London displays 110-carat diamond

London, February 25: London’s Natural History Museum has displayed Sun Drop, a bright yellow diamond roughly the size of a woman’s thumb and weighing more than 110 carats.

One of the world’s biggest diamonds, Sun Drop is on loan to the museum from Cora International diamond manufacturers, the state-funded media reported.

“I’ve never seen a stone such as this,” said museum’s minerals curator Alan Hart.

“A one carat diamond is what most people are familiar with, and are really pleased to own. You can see how exceptional this diamond is.”

According to the Cora International chief executive, Suzette Gomes, the cut of a diamond has a main role in disclosing its beauty.

“If the color is weaker you would cut a square… to keep the color and make it stronger,” she explained. “If your color is very strong, you would cut a pear shape.”

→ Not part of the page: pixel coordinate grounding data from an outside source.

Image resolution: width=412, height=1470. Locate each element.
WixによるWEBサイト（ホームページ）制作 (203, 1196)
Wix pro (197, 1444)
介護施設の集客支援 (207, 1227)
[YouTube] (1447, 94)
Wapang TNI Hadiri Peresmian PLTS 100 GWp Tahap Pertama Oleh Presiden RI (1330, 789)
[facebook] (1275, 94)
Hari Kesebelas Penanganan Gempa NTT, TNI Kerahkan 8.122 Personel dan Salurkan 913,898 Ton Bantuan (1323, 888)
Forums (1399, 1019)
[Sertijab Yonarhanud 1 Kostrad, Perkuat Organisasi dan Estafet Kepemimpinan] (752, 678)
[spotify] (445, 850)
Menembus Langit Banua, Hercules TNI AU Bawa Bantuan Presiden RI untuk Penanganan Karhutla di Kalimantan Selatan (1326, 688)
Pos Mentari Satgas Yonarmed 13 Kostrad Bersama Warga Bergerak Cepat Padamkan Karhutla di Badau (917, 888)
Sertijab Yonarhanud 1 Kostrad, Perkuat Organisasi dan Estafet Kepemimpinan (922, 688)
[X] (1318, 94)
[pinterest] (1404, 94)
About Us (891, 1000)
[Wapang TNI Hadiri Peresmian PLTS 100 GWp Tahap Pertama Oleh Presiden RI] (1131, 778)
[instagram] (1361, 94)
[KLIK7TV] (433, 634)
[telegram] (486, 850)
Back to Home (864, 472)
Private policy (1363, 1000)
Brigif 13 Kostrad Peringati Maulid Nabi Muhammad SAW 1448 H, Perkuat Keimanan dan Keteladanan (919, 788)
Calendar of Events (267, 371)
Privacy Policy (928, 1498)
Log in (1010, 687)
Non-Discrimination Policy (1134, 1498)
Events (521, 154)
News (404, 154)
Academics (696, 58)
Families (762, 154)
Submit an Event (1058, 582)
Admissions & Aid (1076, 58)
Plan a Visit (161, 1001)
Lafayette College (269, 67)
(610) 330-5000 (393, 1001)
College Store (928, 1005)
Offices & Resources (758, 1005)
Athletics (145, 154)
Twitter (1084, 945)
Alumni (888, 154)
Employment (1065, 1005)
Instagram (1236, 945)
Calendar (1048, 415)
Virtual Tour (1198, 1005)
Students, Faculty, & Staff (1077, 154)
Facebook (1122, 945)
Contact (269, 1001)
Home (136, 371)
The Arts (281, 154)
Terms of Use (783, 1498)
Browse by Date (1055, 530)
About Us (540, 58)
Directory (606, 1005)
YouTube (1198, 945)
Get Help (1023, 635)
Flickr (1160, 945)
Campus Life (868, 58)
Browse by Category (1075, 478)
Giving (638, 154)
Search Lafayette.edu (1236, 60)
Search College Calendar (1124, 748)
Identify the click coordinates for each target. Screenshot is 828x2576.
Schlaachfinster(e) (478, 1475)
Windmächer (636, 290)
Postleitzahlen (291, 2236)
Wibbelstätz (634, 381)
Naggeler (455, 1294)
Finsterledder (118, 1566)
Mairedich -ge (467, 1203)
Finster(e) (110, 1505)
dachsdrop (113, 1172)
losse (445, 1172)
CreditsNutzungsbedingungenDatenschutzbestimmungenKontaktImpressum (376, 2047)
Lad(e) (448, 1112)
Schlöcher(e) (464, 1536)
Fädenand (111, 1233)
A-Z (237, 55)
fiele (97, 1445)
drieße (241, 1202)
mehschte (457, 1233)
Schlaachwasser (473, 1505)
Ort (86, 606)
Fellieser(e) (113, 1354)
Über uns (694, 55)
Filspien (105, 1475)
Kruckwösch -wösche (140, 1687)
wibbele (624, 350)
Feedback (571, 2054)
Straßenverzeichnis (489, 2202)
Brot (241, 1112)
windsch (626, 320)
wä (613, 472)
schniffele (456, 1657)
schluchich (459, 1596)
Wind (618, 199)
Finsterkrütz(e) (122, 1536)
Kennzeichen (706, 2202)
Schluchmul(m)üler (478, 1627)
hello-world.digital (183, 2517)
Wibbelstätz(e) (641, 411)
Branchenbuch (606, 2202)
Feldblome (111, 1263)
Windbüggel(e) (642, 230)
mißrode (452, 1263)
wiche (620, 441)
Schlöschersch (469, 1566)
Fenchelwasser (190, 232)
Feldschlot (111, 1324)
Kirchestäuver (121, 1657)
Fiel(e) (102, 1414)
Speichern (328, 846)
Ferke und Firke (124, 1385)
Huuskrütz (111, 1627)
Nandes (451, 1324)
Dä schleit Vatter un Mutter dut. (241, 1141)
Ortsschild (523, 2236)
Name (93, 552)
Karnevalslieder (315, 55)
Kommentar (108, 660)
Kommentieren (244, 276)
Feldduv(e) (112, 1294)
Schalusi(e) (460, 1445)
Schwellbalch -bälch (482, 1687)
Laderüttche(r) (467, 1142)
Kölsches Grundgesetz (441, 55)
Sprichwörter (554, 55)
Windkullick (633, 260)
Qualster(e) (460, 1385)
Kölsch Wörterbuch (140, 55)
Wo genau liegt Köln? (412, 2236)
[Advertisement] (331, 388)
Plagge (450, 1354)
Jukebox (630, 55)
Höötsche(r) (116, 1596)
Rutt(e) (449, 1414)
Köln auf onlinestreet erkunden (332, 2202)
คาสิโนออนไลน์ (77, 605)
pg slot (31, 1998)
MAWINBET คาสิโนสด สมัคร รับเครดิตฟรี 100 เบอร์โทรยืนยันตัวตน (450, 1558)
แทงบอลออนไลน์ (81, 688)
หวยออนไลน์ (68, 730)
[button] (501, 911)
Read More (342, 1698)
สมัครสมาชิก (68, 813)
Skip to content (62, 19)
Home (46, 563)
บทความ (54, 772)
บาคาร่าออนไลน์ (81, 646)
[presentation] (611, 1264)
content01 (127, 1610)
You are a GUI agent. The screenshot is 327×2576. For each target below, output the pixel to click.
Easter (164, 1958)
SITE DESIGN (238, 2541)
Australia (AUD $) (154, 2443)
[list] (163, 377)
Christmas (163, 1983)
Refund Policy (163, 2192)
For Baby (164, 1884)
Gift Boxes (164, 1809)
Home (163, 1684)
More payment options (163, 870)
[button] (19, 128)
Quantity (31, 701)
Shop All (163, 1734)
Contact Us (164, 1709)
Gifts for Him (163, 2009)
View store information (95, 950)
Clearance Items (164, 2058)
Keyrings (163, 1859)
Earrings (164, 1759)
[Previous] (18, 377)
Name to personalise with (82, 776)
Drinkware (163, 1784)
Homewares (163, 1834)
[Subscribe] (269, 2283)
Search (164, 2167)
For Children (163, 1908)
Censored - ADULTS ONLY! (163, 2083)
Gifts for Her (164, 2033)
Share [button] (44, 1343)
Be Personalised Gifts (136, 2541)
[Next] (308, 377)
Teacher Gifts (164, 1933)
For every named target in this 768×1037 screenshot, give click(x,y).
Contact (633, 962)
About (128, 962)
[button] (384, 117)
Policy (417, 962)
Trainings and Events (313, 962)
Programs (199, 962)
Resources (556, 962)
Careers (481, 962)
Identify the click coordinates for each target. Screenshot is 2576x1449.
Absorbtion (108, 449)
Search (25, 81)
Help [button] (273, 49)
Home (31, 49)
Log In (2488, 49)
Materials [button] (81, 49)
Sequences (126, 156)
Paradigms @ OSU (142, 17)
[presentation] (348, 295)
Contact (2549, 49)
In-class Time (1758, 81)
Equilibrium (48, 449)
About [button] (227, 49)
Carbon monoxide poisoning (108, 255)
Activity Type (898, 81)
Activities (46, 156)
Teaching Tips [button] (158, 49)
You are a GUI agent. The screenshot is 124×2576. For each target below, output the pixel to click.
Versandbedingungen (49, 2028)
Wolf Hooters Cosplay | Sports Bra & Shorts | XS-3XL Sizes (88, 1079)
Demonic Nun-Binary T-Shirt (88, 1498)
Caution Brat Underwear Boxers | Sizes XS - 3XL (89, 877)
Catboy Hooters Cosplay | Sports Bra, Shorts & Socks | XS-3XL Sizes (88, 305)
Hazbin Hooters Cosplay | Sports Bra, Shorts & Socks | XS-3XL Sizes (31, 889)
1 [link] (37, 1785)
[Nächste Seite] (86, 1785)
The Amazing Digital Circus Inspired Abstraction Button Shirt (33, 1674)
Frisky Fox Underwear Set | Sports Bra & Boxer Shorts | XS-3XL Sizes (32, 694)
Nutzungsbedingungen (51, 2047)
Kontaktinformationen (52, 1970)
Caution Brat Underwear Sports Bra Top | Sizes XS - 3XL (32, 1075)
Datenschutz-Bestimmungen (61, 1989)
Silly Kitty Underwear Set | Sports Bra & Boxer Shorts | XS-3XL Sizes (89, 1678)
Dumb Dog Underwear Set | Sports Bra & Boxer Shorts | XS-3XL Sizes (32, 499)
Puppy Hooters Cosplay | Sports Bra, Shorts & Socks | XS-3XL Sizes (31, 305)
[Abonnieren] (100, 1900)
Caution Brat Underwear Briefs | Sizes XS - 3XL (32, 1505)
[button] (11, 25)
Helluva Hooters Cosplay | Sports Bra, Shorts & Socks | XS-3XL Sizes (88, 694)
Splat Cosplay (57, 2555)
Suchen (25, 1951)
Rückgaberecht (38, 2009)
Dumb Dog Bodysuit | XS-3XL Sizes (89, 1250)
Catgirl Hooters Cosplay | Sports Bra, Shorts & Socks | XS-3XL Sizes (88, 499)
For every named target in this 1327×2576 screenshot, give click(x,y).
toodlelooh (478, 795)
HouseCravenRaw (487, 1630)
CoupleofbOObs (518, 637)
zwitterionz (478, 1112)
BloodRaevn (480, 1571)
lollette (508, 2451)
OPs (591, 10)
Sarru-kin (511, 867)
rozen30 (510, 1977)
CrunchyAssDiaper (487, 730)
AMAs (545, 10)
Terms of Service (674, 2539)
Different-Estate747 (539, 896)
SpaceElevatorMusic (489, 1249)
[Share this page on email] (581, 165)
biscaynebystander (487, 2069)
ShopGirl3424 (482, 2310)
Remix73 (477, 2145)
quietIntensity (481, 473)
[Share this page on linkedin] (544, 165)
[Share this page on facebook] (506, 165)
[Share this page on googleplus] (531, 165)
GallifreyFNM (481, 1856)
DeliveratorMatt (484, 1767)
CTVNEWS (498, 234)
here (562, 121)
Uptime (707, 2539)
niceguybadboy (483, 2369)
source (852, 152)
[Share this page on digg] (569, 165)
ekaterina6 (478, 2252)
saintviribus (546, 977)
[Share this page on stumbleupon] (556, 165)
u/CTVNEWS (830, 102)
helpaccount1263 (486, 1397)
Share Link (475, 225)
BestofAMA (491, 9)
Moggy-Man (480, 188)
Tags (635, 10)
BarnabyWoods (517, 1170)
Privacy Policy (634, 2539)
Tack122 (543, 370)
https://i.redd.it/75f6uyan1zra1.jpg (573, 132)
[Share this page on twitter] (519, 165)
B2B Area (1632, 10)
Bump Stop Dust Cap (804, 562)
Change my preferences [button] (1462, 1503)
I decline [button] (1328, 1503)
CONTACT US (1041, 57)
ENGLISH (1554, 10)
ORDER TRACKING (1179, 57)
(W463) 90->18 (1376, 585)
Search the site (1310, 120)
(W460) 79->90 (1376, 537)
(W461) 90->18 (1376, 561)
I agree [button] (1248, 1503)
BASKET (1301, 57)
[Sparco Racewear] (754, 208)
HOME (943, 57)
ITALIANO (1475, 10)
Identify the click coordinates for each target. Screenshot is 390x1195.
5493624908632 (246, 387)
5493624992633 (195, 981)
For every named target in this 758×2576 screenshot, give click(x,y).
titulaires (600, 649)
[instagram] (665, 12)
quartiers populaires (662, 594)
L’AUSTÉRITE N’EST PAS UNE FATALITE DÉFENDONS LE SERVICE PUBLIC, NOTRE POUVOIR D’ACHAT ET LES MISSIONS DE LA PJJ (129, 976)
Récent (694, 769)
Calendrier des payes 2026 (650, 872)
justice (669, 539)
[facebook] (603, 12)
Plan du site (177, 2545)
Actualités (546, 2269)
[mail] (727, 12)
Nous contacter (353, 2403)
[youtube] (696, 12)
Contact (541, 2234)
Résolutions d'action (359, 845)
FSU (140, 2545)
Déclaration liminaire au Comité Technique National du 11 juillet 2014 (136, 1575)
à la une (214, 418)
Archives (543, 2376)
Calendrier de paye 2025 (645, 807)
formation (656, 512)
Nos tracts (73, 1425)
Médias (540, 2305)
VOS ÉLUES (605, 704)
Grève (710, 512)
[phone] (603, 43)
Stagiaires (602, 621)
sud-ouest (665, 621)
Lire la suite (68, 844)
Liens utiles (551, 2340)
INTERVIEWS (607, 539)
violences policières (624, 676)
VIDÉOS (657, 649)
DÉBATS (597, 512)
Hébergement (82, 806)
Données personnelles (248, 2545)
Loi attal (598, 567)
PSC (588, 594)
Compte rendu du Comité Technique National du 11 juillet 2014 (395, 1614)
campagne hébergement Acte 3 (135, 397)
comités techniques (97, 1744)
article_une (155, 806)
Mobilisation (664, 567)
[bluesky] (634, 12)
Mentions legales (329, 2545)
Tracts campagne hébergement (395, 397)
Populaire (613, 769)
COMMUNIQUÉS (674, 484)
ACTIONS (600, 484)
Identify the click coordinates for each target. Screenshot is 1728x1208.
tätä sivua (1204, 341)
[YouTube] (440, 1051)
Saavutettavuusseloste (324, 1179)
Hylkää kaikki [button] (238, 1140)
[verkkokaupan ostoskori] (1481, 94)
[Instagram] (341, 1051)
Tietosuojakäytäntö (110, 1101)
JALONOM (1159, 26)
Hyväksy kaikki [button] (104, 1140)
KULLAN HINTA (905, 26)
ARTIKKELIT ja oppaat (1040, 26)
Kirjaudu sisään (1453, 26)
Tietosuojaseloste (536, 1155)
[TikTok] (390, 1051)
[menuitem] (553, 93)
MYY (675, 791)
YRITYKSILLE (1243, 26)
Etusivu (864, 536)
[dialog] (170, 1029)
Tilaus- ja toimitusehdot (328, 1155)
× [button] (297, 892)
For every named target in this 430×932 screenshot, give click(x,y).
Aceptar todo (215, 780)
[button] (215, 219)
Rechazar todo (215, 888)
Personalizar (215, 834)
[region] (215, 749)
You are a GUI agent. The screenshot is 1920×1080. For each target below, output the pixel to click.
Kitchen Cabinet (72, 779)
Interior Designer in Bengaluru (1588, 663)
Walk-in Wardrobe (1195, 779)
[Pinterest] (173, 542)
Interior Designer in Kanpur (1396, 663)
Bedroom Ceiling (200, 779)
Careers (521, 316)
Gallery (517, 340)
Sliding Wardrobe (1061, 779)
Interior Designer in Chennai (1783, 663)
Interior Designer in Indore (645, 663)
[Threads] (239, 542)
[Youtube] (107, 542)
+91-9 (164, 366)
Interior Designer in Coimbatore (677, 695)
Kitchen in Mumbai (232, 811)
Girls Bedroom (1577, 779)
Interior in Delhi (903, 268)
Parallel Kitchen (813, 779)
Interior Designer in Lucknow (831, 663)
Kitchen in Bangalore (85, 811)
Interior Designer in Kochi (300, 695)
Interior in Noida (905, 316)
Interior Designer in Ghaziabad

Most diamonds are small and colorless and the ones used in jewelry are typically less than five carats.

Color in diamonds is due to the presence of other substances or structural defects. Small amounts of boron, for instance, create a blue stone, while exposure to radiation during formation will result in a green tint.

Pink diamonds are the result of structural defects, while yellow ones are created due to traces of nitrogen in the carbon.

Strong colors, however, are unusual, and larger stones with high color levels are especially rare.

It takes about six months to find a rough diamond and present it as a polished, precious stone.

The stone should be closely analyzed, so that imperfections and inclusions do not cause it to shatter during the cutting process.

Nobody has come up with a possible price for Sun Drop.

Gomes said pricing stones was “not something we normally talk about,” and that “the value at the moment is undetermined”.